# My Dad's wartime vessels



## Ronald Tovey (Oct 15, 2004)

Hi all, while putting together an archive of my Dad's seagoing career, I find myself missing a few photos. If anyone could help it would be really appreciated. The vessels concerned are,

Baron Ruthven - Hogarth's

Dorilian - Donaldson's

Empire Scout - M.O.W.T. ex Eilbek, captured by H.M.S. Scotstoun

Marsden - Burnett Steamship Co.

Fort Glenlylon - M.O.W.T.

Cheers lads.


----------



## Hugh MacLean (Nov 18, 2005)

Hello Ron,

Welcome to SN. I hope you enjoy the site.

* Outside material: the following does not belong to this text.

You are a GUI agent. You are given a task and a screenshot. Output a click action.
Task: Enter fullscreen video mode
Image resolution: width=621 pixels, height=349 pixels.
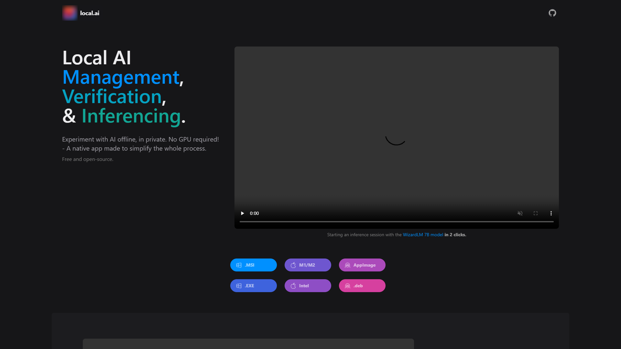(536, 213)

A photo of Glenlyon here: http://143.216.21.253/mpcimg/19250/B19232.htm
Rgds


----------



## Ronald Tovey (Oct 15, 2004)

*What a Start*

Many thanks for that swift response. There is so much help about it's truly remarkable.


----------



## benjidog (Oct 27, 2005)

Welcome to SN Ron,

Internet searching has not been much help with the other ships and you may need to be looking at hardcopies of books unless another SN member has something in their records to help. 

I checked out a couple of them for you:

*Dorilian:* No hits at all

*Empire Scou:t* has a mention here in connection with a convoy: http://www.warsailors.com/convoys/on37.html

This site has some basic information about her that might help: http://www.theshipslist.com/ships/lines/houlder.htm
Built 1936, formerly Eilbeck (built Knohr and Burchard Hamburg) captured 1939 and renamed Empire Scout, managed for MOWT, 1946 to Angel and Son Cardiff and renamed Kellwyn. 2,229 tons.

This site has some info also: http://www.mariners-l.co.uk/EmpireS.html

1936 *EILBEK*, Knohr & Burchard, Hamburg. 
19.11.39 Captured south of Iceland by *HMS SCOTSTOUN*. 
1940 *EMPIRE SCOUT*, MOWT managed by Capper Alexander & Co. 
1946 *KELLWYN*, Dillwyn SS Co. 
1950 *CLAUS BOGE*, J.Blumenthal, Hamburg. 
1960 *ANTONAKIS*, Cia.Nav.Viamar, Greece. 
1968 Scrapped Split.

Here you will find a photo of one ship called Eilbek but I am not sure if it is the one you are looking for as there were several of the same name: http://www.hansahamburg.de/en/specials/msbarmbek/dername/

I could not find much more under any of these names.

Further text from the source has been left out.